Zero-Shot Pediatric Tuberculosis Detection in Chest X-Rays using Self-Supervised Learning
Daniel Capellán-Martín, Abhijeet Parida, Juan J. Gómez-Valverde, Ramon Sanchez-Jacob, Pooneh Roshanitabrizi, Marius G. Linguraru, María J. Ledesma-Carbayo, Syed M. Anwar
TL;DR
This work tackles pediatric TB detection from CXRs by leveraging self-supervised learning on large adult datasets. A Vision Transformer backbone is pre-trained with MAE, MOCO-v3, and DINO on 357k+ CXRs, then fine-tuned for adult TB and evaluated on an unseen pediatric cohort for zero-shot detection. The approach achieves top adult TB metrics of $0.959$ AUC and $0.962$ AUPR, and demonstrates zero-shot pediatric performance up to $0.697$ AUC and $0.607$ AUPR, with notable improvements over fully supervised baselines of $12.\7\%$ AUC and $13.4\%$ AUPR. This indicates that self-supervised adult CXRs can yield transferable representations that improve pediatric TB screening where data are scarce, highlighting the potential of foundation models in clinical radiology.
Abstract
Tuberculosis (TB) remains a significant global health challenge, with pediatric cases posing a major concern. The World Health Organization (WHO) advocates for chest X-rays (CXRs) for TB screening. However, visual interpretation by radiologists can be subjective, time-consuming and prone to error, especially in pediatric TB. Artificial intelligence (AI)-driven computer-aided detection (CAD) tools, especially those utilizing deep learning, show promise in enhancing lung disease detection.
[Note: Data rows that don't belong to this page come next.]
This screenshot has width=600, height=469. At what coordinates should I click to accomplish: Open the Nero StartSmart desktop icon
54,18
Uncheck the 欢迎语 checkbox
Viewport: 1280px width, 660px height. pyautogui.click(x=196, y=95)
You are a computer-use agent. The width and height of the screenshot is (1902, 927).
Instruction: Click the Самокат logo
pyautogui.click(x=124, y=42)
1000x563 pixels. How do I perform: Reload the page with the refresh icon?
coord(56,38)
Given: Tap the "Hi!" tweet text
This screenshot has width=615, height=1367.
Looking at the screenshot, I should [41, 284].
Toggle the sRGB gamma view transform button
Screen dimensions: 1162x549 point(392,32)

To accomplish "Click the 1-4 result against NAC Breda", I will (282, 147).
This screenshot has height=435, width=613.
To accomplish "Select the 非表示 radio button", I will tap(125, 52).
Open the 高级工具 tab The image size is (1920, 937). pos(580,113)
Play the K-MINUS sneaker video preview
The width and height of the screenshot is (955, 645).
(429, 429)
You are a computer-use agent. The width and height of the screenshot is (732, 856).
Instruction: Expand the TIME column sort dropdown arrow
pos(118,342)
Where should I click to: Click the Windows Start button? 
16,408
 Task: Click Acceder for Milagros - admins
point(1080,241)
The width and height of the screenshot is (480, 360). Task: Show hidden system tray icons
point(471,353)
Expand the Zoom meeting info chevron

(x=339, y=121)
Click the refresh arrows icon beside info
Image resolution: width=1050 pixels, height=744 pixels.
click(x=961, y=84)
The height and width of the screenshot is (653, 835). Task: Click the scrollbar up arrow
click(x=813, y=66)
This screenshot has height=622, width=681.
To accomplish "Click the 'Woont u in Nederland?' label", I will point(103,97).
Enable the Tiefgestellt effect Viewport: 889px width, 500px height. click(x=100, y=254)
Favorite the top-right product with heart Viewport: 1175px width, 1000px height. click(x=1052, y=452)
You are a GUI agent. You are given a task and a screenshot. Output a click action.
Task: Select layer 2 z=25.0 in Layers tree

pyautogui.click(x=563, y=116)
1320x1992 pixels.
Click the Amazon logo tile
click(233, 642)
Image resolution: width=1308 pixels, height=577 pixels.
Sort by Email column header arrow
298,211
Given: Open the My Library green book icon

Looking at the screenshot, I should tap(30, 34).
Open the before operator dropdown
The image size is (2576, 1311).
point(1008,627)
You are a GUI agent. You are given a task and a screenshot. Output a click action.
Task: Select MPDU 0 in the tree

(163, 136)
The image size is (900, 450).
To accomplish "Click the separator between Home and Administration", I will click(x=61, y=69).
However, challenges include data scarcity and lack of generalizability. In this context, we propose a novel self-supervised paradigm leveraging Vision Transformers (ViT) for improved TB detection in CXR, enabling zero-shot pediatric TB detection. We demonstrate improvements in TB detection performance ($\sim$12.7% and $\sim$13.4% top AUC/AUPR gains in adults and children, respectively) when conducting self-supervised pre-training when compared to fully-supervised (i.e., non pre-trained) ViT models, achieving top performances of 0.959 AUC and 0.962 AUPR in adult TB detection, and 0.697 AUC and 0.607 AUPR in zero-shot pediatric TB detection. As a result, this work demonstrates that self-supervised learning on adult CXRs effectively extends to challenging downstream tasks such as pediatric TB detection, where data are scarce.